Sonny Degert

Personal information
- Date of birth: 21 December 2001 (age 24)
- Place of birth: Bordeaux, France
- Height: 1.75 m (5 ft 9 in)
- Position: Striker

Team information
- Current team: Bayonne
- Number: 21

Youth career
- 2008–2011: FCE Mérignac-Arlac
- 2011–2015: FC Girondins de Bordeaux
- 2015–2018: FCE Mérignac-Arlac

Senior career*
- Years: Team / Apps / (Gls)
- 2018–2019: FCE Mérignac-Arlac / 13 / (10)
- 2019–2021: Bergerac / 2 / (0)
- 2021–2022: Pouzauges / 23 / (11)
- 2022–2024: Pau B / 40 / (15)
- 2023–2024: Pau / 3 / (0)
- 2024–2025: St-Pryvé St-Hilaire / 23 / (5)
- 2025–: Bayonne / 8 / (0)

= Sonny Degert =

French association football player (born 2001)

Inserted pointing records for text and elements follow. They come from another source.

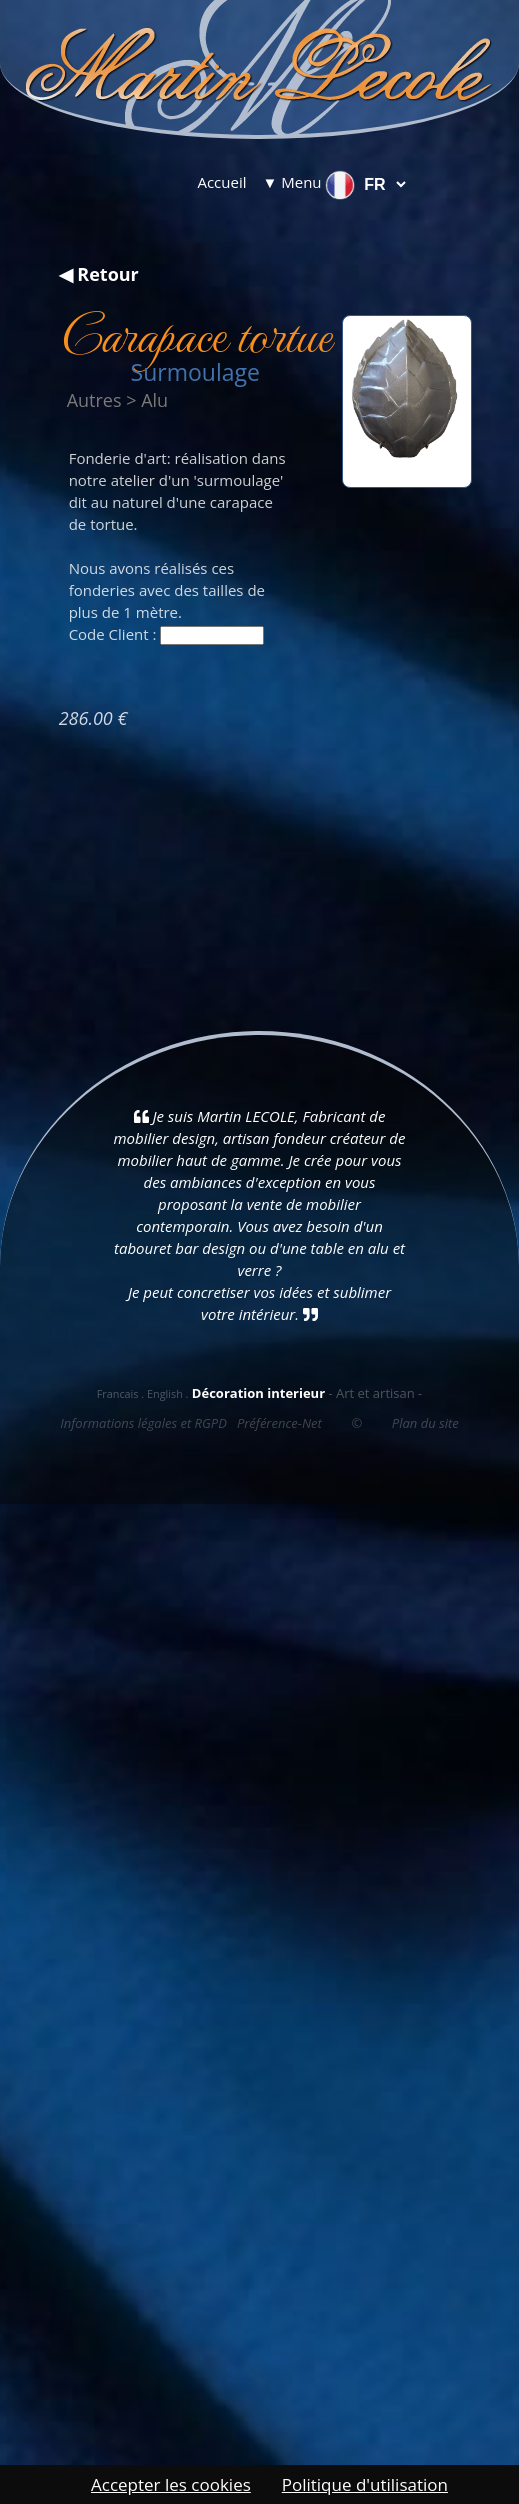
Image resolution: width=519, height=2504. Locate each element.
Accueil (221, 182)
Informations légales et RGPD (143, 1423)
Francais (118, 1393)
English (165, 1393)
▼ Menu (292, 182)
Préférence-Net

Sonny Degert (born 21 December 2001) is a French professional footballer who plays as a forward for National 2 club Bayonne.

==Career==
Born in Bordeaux, Degert began his football journey with his local team FCE Mérignac-Arlac at the age of 5. He later joined FC Girondins de Bordeaux at 10 but found himself back at FCE Mérignac-Arlac in 2015. His debut for the Mérignac-Arlac senior team arrived in 2019, where he showcased his skills in the Championnat National 3, the fifth division of the French football league system.

Following a stint at ambitious Bergerac in the Championnat National 2, where he featured in just 2 matches over 2 seasons, Degert sought to reignite his goal-scoring prowess with a move to Pouzaugues in National 3. His impressive performance led to a transfer to Pau FC's reserve side at the outset of the 2022–23 Pau FC season. Netting 12 goals in 24 matches caught the attention of the new coach, Nicolas Usaï, who seamlessly integrated him into the Pau FC main squad for the 2023–24 season in Ligue 2. Degert made his Pau debut during a 2–0 Ligue 2 loss against SM Caen on 12 August 2023.

In August 2024, Degert joined Saint-Pryvé Saint-Hilaire FC.

==Personal life==
Initially trained as a midfielder, Degert transitioned into a striker when he made his debut for the Merignac first team.